Elle soutient que :- la réalité des manquements professionnels de Mme X... est précisément établie par la lettre de licenciement et, leur nature justifie le qualificatif de faute grave, d'autant que o elle comptait une certaine ancienneté dans l'entreprise et était censée maîtriser parfaitement les missions, o antérieurement, son employeur l'avait avertie à plusieurs reprises par rapport à ses négligences professionnelles, notamment par courrier du 20 juillet 2007,- la contestation tardive par Mme X... de cet avertissement du 20 juillet 2007, élevée pour la première fois devant la cour, est dépourvue de tout sérieux o les faits ne sont, en réalité, pas déniés, o Mme X... cherche seulement à s'exonérer de sa responsabilité en avançant un certain nombre d'arguments, tous plus inopérants les uns que les autres et, auxquels la société Nature et couleurs a apporté toutes explications.
MOTIFS DE LA DÉCISION
Sur l'annulation de l'avertissement
Le code du travail permet au juge d'exercer un contrôle sur la sanction disciplinaire que prononce l'employeur, via son article L. 1333-1. Les termes en seront repris ci-après : " En cas de litige, le conseil de prud'hommes apprécie la régularité de la procédure suivie et si les faits reprochés au salarié sont de nature à justifier une sanction. L'employeur fournit au conseil de prud'hommes les éléments retenus pour prendre la sanction. Au vu de ces éléments et de ceux qui sont fournis par le salarié à l'appui de ses allégations, le conseil de prud'hommes forme sa conviction après avoir ordonné, en cas de besoin, toutes les mesures d'instruction qu'il estime utiles. Si un doute subsiste, il profite au salarié ". L'article L. 1333-2 du code du travail poursuit en indiquant que : " Le conseil de prud'hommes peut annuler une sanction irrégulière en la forme ou injustifiée ou disproportionnée à la faute commise ".
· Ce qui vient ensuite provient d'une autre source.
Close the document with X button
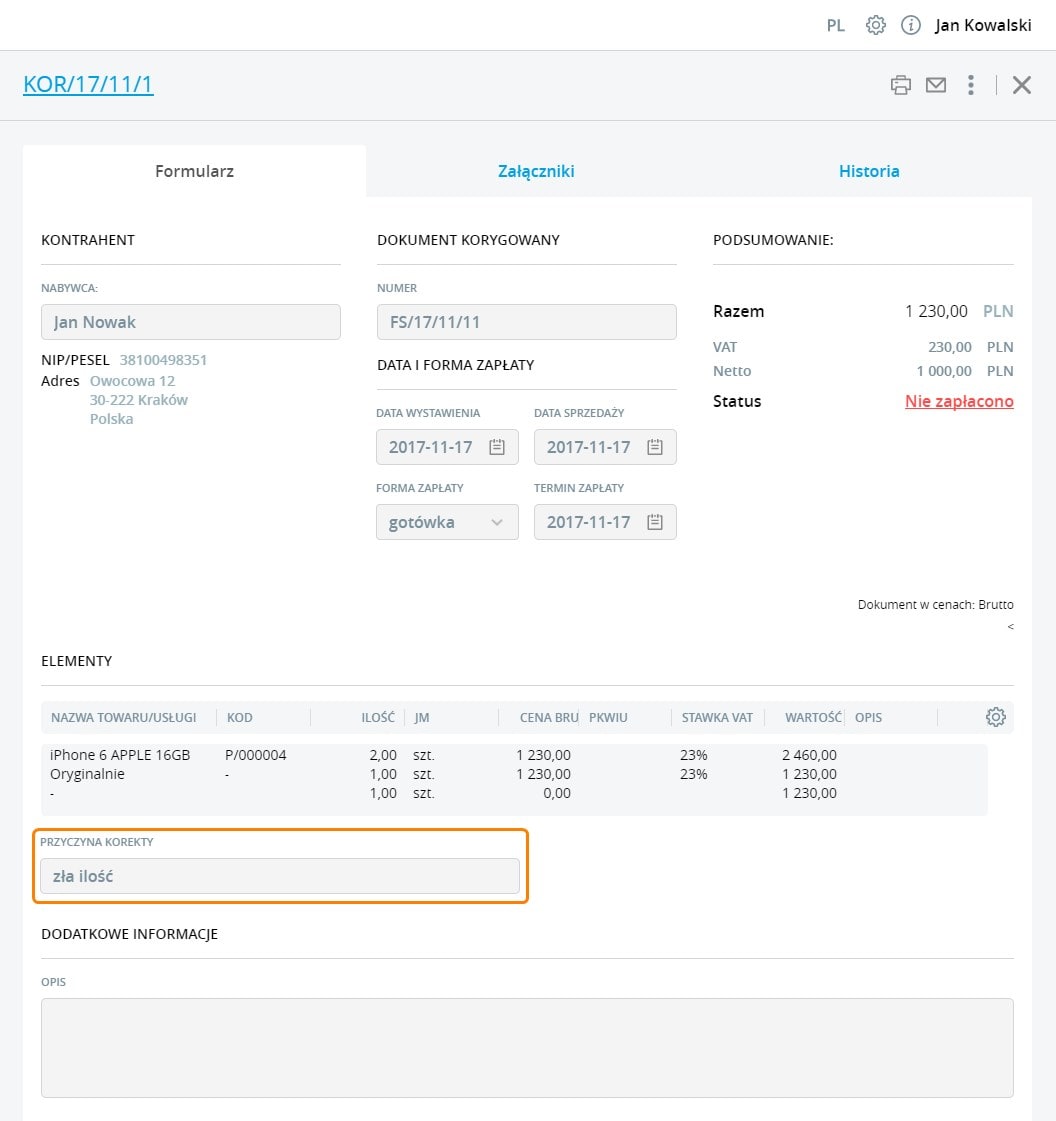Viewport: 1056px width, 1121px height. tap(1021, 85)
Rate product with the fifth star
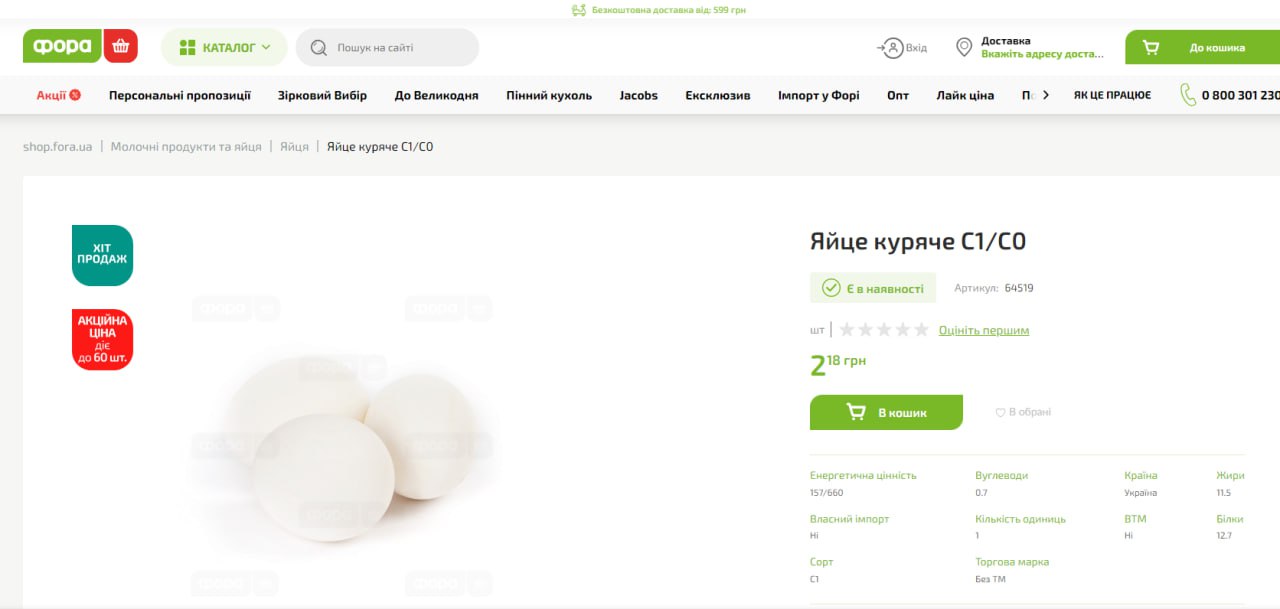 (x=922, y=330)
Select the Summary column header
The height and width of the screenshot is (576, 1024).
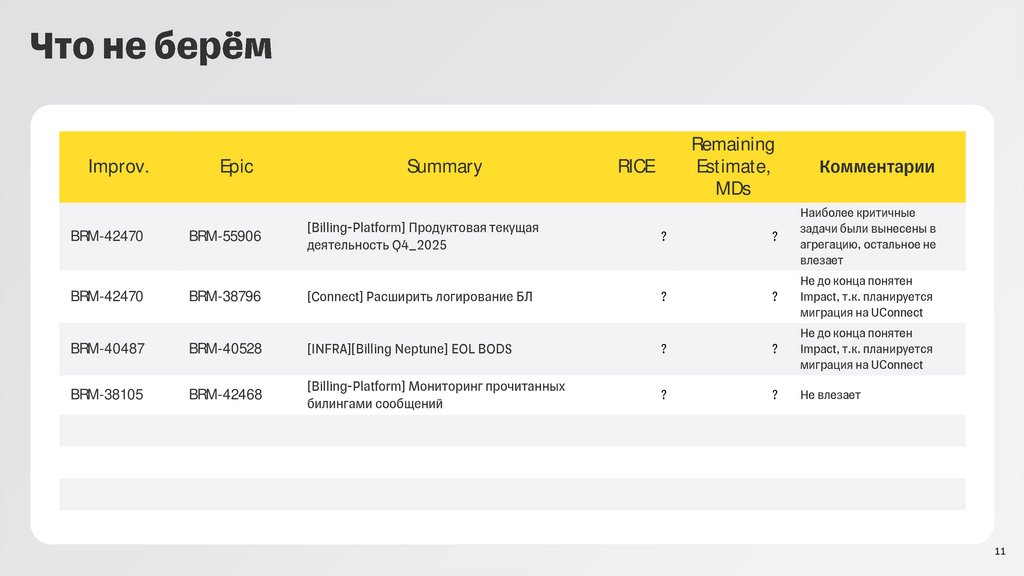pos(444,167)
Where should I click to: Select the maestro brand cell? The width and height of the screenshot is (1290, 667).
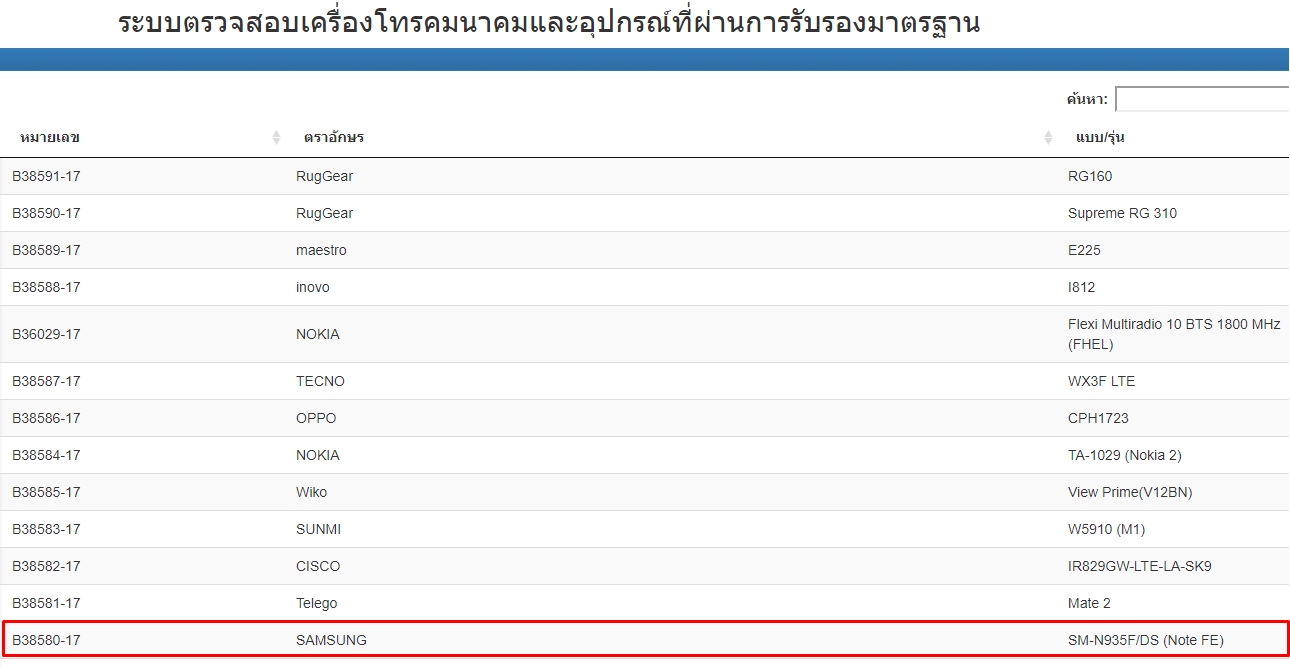pyautogui.click(x=321, y=251)
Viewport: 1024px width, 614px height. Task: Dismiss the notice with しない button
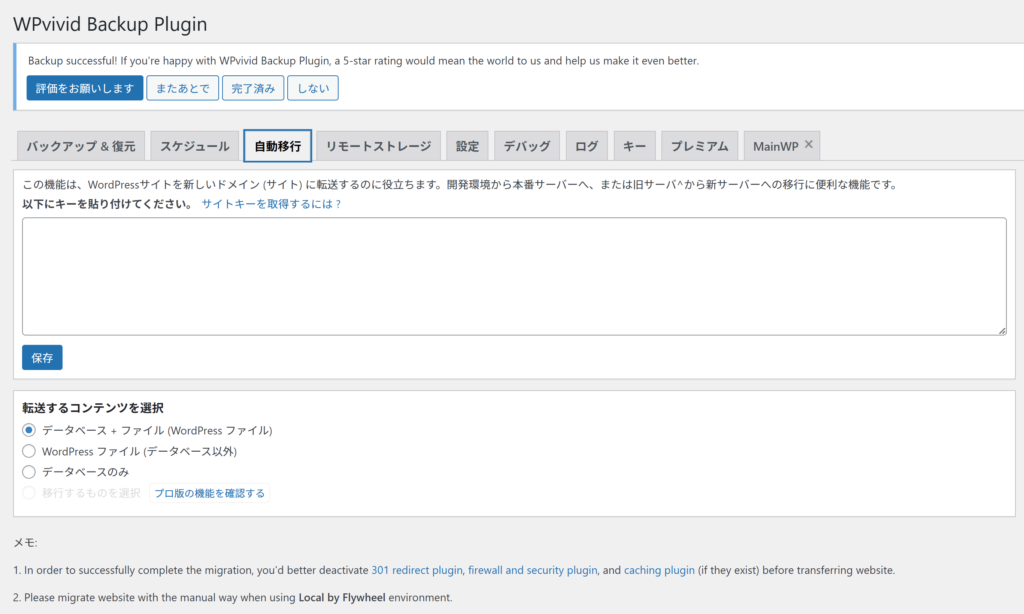click(x=313, y=88)
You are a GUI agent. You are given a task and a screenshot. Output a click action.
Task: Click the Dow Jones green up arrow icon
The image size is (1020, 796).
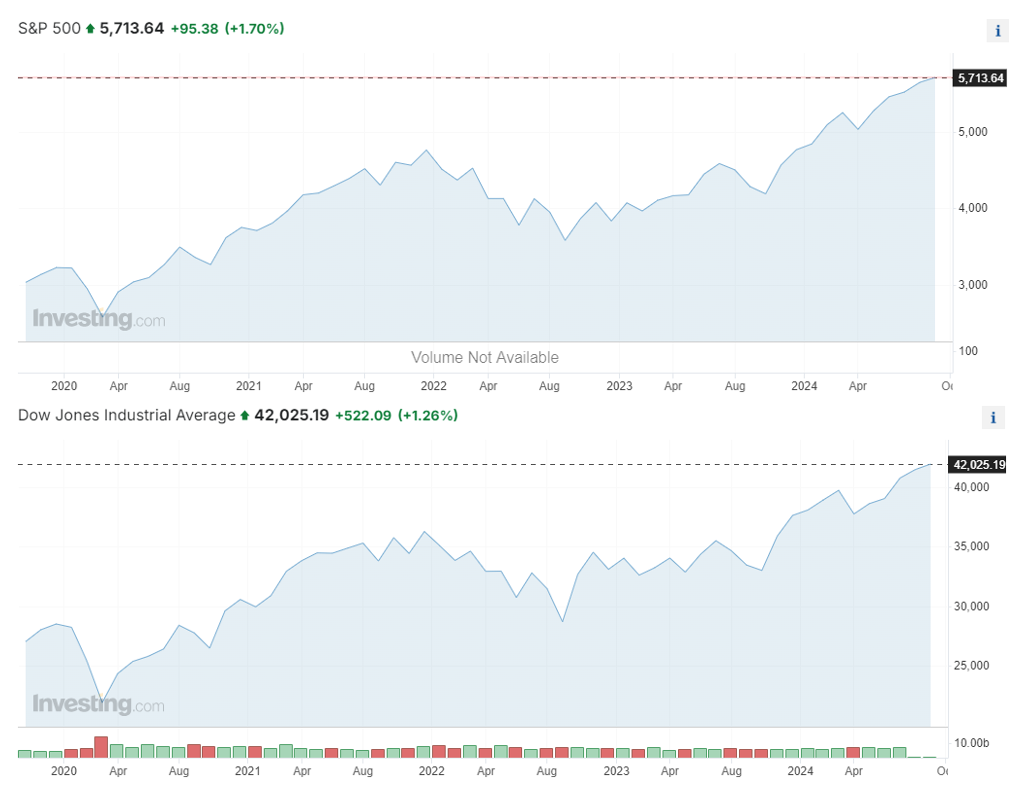(x=245, y=415)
Le 20 juillet 2007, Mme Chantal X... a été l'objet de la part de la société Nature et couleurs de l'avertissement suivant : " Le vendredi 15 juin 2007, nous avons eu un entretien et avons fait l'inventaire de toutes les tâches importantes que vous deviez effectuer suite à mon absence pour raisons professionnelles. J'avais attiré particulièrement votre attention sur l'importance du fichier de référencement JARDILAND pour la création des nouveautés. Un support papier avait été établi et je vous avais demandé de le traiter absolument pour le 18 juin 2007. Le 22 juin 2007, lors d'une conversation téléphonique, vous m'annoncez que vous aviez oublié de l'envoyer. Je vous ai alors demandé de le faire immédiatement et de joindre les photos des produits fin que l'acheteuse puisse l'analyser dans les meilleures conditions. Le Mercredi 27 juin 2007, ayant un contact téléphonique avec l'acheteuse, j'ai eu la stupéfaction l'apprendre qu'aucun fichier ne lui était parvenu. La date d'enregistrement dans la base informatique de JARDILAND étant passée, aucun de nos articles ne pouvaient être traités. Après vérification, j'ai appris que le 22 juin 2007, vous aviez bien adressé le flchier et les photos, mais que vous n'aviez pris aucune garantie sur la transmission (photos non réduites donc fichier beaucoup trop important- 20MO- échec obligatoire). Vous n'avez pas demandé d'accusé de réception et de plus vous n'avez pris aucun contact pour vous assurer que le dossier était bien parvenu. Vous aviez conscience de l'extrême importance de ce référencement en matière de réalisation de chiffres d'affaires et malgré cela, vous avez fait preuve d'une grande négligence et irresponsabilité. Ce comportement est inadmissible et je vous demande donc de tenir compte de cette lettre d'avertissement pour modifier votre comportement ultérieur et de faire preuve de beaucoup plus de concentration et d'investissement dans l'exécution de vos fonctions. J'espère vivement que cette sanction vous fera prendre conscience réellement de l'impérieuse nécessité de vous reprendre. Dans le cas contraire, je pourrais être amenée à prendre une sanction beaucoup plus grave ".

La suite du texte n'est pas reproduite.